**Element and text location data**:
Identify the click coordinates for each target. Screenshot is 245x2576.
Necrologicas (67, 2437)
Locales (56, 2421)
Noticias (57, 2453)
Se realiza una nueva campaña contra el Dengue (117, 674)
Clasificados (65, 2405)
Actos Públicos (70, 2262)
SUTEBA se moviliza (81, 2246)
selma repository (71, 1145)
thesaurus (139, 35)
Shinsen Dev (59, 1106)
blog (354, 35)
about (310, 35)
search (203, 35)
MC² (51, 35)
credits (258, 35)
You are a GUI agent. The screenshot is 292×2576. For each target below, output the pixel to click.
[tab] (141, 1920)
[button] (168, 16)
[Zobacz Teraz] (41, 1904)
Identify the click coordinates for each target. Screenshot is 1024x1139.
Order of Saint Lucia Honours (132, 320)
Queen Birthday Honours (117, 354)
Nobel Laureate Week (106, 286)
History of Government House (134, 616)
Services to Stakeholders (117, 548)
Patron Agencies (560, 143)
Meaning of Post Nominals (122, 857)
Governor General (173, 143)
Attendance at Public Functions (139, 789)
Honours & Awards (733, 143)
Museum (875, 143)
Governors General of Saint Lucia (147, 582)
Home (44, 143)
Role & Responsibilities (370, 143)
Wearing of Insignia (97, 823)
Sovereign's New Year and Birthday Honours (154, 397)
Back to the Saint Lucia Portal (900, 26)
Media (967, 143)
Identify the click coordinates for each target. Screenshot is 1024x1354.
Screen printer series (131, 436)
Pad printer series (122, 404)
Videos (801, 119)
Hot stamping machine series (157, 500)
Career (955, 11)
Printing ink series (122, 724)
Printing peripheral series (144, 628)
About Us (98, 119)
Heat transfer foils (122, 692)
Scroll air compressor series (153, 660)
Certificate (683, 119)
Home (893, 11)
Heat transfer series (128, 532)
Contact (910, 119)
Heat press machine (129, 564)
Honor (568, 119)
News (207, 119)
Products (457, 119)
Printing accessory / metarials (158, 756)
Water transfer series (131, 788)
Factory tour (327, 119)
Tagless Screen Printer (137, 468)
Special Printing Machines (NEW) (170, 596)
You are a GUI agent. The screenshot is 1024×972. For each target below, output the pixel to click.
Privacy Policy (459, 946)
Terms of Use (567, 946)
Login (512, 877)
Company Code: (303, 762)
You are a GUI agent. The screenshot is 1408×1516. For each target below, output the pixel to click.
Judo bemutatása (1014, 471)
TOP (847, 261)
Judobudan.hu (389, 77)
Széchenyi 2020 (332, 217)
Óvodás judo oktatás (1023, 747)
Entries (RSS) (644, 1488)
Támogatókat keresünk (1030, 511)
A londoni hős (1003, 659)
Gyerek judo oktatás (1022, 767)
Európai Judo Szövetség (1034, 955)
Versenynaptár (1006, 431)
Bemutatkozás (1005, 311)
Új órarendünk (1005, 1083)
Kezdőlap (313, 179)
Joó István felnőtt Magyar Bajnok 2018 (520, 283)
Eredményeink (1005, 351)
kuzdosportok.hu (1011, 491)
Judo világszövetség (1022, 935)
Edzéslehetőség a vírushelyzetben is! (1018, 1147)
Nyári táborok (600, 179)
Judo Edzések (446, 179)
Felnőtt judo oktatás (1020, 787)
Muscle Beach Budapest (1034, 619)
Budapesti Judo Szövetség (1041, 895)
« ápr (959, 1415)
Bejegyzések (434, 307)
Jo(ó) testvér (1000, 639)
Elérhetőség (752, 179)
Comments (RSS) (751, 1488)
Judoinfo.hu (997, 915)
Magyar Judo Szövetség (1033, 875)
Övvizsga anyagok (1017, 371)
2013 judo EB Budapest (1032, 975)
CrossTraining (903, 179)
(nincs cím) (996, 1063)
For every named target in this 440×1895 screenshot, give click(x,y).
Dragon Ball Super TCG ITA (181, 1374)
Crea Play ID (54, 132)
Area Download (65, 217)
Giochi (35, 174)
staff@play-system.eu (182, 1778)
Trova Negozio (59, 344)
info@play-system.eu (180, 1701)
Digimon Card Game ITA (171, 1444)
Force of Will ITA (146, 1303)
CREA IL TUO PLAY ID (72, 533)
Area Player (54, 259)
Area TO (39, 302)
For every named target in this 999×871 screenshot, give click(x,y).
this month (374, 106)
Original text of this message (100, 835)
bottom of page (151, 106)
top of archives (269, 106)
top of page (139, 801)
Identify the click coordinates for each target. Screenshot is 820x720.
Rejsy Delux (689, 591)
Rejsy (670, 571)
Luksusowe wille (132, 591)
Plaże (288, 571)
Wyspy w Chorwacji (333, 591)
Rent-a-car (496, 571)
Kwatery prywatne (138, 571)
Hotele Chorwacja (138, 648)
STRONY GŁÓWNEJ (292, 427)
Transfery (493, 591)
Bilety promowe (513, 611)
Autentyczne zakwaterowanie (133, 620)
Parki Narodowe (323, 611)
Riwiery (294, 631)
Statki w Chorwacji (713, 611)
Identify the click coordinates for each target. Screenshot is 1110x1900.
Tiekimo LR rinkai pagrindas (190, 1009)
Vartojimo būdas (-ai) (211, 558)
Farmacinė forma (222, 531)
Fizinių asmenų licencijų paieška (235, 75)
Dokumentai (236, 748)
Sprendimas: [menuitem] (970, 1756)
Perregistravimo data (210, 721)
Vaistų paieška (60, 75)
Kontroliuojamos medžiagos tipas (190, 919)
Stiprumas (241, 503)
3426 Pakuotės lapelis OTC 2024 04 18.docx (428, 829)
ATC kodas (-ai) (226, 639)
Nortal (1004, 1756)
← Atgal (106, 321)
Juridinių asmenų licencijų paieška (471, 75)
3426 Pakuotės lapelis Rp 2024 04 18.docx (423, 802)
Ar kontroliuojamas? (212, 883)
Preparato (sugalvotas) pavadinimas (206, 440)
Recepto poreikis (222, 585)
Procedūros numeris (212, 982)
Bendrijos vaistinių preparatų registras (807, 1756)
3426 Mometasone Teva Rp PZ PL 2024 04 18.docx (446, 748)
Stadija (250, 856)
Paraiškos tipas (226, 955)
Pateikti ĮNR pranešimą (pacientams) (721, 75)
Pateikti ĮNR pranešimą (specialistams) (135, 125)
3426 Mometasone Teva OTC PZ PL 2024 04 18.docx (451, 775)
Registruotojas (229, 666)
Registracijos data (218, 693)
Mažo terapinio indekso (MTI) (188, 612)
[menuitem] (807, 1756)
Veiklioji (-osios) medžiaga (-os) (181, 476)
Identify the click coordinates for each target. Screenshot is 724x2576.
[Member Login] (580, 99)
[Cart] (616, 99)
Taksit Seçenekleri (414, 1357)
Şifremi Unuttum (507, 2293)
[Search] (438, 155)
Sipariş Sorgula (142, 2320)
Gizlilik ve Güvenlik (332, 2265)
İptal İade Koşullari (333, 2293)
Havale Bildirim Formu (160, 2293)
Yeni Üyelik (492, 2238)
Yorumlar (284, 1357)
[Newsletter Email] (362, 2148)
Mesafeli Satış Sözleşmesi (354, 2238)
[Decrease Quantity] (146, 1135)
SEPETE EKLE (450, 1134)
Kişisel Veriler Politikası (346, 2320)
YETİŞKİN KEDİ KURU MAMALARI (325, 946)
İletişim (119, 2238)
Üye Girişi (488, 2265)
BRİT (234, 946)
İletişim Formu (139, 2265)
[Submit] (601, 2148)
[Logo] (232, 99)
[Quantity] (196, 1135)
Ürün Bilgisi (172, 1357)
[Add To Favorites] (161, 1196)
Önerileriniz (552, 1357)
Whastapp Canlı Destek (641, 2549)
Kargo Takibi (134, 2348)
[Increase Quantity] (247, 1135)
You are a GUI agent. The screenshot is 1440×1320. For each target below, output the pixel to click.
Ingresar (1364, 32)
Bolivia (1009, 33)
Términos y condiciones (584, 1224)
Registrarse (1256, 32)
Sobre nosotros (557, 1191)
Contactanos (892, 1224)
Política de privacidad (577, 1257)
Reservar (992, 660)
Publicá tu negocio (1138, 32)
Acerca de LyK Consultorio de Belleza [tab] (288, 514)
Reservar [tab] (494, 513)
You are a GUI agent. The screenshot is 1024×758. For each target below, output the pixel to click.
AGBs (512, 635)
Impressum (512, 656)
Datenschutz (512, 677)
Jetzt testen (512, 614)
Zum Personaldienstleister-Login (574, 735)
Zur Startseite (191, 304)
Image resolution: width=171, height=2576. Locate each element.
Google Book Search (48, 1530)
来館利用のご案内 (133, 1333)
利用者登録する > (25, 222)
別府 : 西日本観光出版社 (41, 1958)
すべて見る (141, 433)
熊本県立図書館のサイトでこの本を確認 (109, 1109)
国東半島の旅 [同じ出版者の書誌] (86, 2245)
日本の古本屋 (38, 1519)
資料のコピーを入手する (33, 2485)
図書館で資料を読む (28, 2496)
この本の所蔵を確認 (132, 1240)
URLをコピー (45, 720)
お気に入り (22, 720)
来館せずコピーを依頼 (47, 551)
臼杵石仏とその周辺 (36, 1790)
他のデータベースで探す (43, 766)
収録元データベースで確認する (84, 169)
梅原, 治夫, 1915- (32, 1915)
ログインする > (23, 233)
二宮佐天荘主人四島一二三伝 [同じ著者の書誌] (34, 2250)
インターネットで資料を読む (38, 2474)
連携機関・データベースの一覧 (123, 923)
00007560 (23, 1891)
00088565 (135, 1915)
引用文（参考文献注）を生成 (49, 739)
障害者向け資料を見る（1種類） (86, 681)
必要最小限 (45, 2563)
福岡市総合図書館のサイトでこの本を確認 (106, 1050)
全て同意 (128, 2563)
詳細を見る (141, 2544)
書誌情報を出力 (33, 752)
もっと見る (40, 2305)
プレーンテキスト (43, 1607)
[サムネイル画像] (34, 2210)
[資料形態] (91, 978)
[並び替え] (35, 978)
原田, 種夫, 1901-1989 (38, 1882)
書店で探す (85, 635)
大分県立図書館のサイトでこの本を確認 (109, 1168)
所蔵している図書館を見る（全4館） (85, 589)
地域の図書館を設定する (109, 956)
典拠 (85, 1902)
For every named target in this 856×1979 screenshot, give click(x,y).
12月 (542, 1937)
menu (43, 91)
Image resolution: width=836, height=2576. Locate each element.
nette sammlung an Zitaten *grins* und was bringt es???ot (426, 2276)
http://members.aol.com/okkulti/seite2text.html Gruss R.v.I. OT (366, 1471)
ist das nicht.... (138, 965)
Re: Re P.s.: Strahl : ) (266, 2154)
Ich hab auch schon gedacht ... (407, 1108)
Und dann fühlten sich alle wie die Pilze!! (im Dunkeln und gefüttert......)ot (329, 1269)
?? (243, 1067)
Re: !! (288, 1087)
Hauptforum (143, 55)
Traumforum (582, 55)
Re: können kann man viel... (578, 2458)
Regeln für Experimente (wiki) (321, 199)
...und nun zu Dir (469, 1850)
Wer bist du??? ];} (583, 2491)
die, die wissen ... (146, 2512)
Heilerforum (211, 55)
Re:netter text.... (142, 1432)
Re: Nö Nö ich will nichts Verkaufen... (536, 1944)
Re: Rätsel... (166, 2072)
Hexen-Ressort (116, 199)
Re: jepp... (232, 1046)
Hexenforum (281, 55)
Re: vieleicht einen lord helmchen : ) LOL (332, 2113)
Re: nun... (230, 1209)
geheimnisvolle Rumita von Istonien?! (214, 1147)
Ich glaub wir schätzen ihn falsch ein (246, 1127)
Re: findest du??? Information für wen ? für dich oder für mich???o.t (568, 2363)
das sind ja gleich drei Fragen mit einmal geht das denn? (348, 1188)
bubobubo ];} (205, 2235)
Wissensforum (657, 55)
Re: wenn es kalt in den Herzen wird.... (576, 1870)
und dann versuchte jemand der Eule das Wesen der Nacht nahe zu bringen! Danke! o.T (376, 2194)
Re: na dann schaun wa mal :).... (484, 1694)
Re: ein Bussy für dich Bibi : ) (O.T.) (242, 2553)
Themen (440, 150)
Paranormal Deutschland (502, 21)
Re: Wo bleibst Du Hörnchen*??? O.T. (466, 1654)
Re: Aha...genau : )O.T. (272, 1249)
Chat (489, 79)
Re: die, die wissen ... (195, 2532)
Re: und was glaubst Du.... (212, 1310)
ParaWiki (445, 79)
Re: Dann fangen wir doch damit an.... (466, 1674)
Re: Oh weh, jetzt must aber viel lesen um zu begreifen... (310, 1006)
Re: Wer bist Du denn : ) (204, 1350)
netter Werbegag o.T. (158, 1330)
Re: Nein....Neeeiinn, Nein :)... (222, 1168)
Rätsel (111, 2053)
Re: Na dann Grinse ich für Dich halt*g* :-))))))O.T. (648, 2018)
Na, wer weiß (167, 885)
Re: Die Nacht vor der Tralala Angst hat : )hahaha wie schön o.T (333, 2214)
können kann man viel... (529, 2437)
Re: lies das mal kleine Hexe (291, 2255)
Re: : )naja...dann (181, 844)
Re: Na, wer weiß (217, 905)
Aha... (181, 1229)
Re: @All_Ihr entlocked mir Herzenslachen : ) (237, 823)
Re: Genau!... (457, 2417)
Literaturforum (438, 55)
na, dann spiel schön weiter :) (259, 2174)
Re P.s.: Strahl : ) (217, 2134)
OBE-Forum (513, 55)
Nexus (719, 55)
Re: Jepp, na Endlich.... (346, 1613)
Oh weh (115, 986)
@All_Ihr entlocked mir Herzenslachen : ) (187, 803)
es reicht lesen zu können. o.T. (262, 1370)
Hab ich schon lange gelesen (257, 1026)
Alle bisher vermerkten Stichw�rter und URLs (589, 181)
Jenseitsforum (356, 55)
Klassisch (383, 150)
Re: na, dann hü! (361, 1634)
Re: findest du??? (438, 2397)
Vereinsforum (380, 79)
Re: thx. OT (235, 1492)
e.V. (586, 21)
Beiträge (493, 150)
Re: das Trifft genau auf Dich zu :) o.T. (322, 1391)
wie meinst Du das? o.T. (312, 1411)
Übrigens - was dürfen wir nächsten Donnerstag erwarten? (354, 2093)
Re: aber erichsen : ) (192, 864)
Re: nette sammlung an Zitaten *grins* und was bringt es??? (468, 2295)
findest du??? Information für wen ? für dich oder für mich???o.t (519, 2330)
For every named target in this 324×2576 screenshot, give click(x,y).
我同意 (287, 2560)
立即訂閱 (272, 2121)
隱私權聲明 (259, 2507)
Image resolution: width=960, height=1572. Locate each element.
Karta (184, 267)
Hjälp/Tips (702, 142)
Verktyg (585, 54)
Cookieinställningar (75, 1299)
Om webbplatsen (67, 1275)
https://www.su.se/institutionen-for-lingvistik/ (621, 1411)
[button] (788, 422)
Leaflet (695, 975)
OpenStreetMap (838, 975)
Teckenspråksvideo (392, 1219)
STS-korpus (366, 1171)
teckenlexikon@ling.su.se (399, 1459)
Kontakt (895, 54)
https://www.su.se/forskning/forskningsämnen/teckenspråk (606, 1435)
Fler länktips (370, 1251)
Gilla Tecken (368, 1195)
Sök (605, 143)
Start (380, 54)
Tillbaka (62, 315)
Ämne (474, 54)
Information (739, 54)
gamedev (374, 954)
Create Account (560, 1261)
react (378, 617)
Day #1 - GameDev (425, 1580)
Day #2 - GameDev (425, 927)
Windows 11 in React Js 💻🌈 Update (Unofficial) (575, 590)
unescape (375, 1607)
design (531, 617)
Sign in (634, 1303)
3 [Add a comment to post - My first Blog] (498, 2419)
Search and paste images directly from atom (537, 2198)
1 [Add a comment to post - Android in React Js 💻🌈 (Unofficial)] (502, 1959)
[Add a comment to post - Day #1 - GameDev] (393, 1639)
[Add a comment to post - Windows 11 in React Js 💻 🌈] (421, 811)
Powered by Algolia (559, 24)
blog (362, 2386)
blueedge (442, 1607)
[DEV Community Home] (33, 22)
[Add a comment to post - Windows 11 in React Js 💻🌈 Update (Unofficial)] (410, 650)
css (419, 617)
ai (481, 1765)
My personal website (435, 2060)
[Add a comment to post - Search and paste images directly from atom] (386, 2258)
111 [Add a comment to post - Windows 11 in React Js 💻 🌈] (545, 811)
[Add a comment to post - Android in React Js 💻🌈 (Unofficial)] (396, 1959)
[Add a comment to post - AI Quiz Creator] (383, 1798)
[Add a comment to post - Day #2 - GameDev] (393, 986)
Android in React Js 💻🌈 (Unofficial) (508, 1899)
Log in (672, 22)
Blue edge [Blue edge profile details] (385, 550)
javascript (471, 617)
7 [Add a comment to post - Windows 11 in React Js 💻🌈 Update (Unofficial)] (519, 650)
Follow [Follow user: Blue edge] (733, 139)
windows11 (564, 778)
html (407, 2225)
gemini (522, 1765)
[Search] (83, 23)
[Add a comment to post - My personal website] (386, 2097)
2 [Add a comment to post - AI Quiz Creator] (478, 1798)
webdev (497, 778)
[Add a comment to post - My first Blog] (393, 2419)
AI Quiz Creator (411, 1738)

**EXERCISE DIRECTIONS**: Retype everything from the line containing "[Add a comment to post - Day #2" down to the last of the items, both ends included, with no changes.

**COMPLETE RESPONSE**:
[Add a comment to post - Day #2 - GameDev] (393, 986)
Android in React Js 💻🌈 (Unofficial) (508, 1899)
Log in (672, 22)
Blue edge [Blue edge profile details] (385, 550)
javascript (471, 617)
7 [Add a comment to post - Windows 11 in React Js 💻🌈 Update (Unofficial)] (519, 650)
Follow [Follow user: Blue edge] (733, 139)
windows11 (564, 778)
html (407, 2225)
gemini (522, 1765)
[Search] (83, 23)
[Add a comment to post - My personal website] (386, 2097)
2 [Add a comment to post - AI Quiz Creator] (478, 1798)
webdev (497, 778)
[Add a comment to post - My first Blog] (393, 2419)
AI Quiz Creator (411, 1738)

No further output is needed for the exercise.